Your objective => The expected copy holds every entry exactly and none of the pictures.

****

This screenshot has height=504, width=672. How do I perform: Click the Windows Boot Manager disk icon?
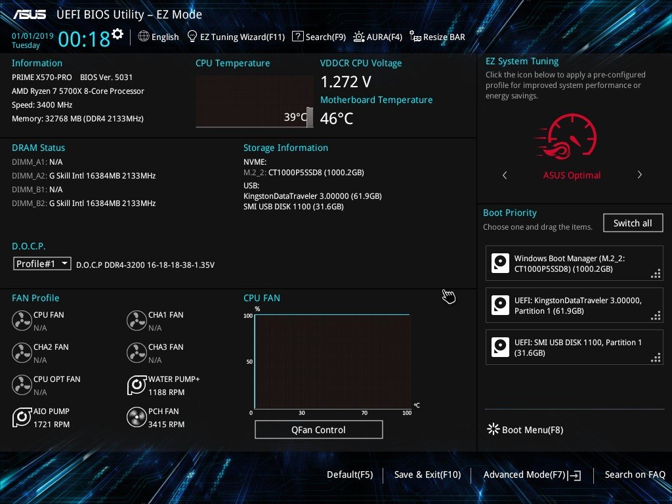click(x=500, y=264)
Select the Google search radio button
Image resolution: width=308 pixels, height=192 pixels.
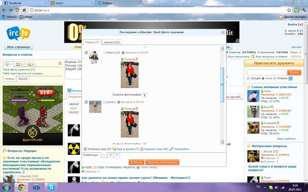tap(249, 78)
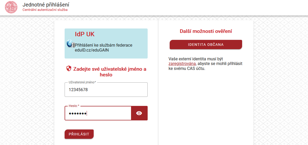This screenshot has height=145, width=308.
Task: Focus the Heslo password field with dots
Action: click(98, 113)
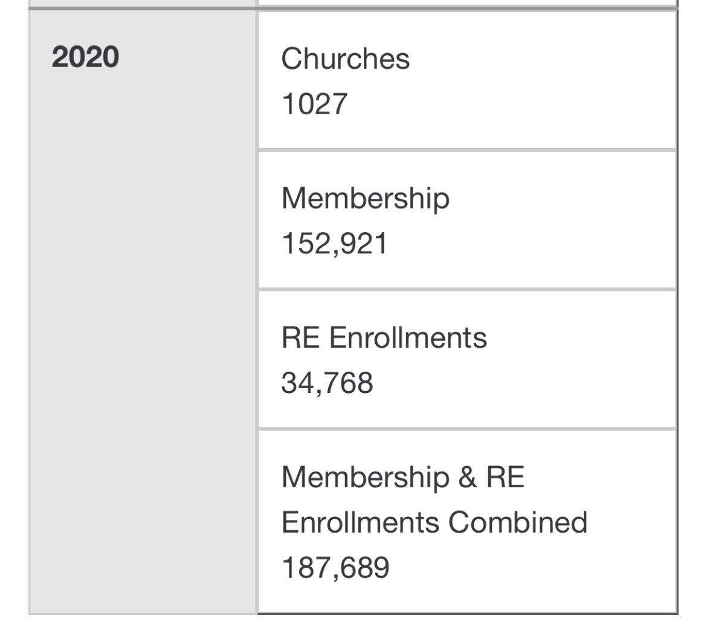
Task: Click divider above Membership & RE Enrollments Combined
Action: pos(467,429)
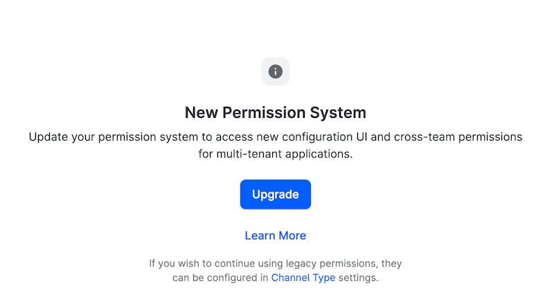Click the word "settings" in the footer note
This screenshot has height=301, width=554.
click(x=358, y=277)
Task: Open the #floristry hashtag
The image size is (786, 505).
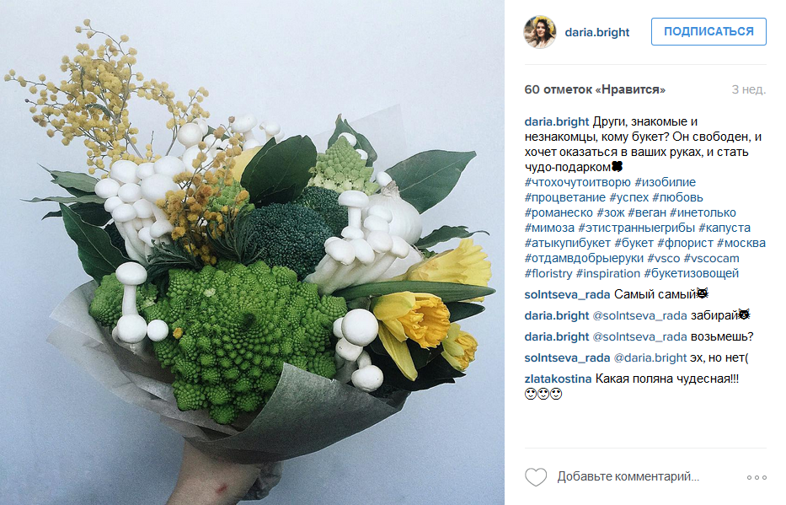Action: [x=548, y=273]
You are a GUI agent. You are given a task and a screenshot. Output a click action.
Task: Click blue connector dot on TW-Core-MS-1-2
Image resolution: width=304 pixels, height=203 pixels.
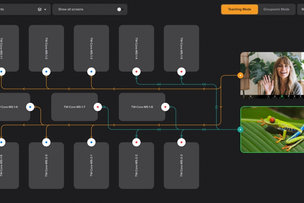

****

Answer for the task =>
This screenshot has height=504, width=672. How do I perform: Click the Windows Boot Manager disk icon?
click(x=500, y=264)
Select the Google search radio button
Image resolution: width=308 pixels, height=192 pixels.
tap(249, 78)
This screenshot has height=145, width=308.
Task: Focus the Heslo password field with dots
Action: click(98, 113)
Task: Click divider above Membership & RE Enrollments Combined
Action: pos(467,429)
Click the word "settings" in the footer note
This screenshot has height=301, width=554.
click(x=358, y=277)
Task: Open the #floristry hashtag
The image size is (786, 505).
Action: [x=548, y=273]
You are a GUI agent. You are given a task and a screenshot. Output a click action.
Task: Click blue connector dot on TW-Core-MS-1-2
Image resolution: width=304 pixels, height=203 pixels.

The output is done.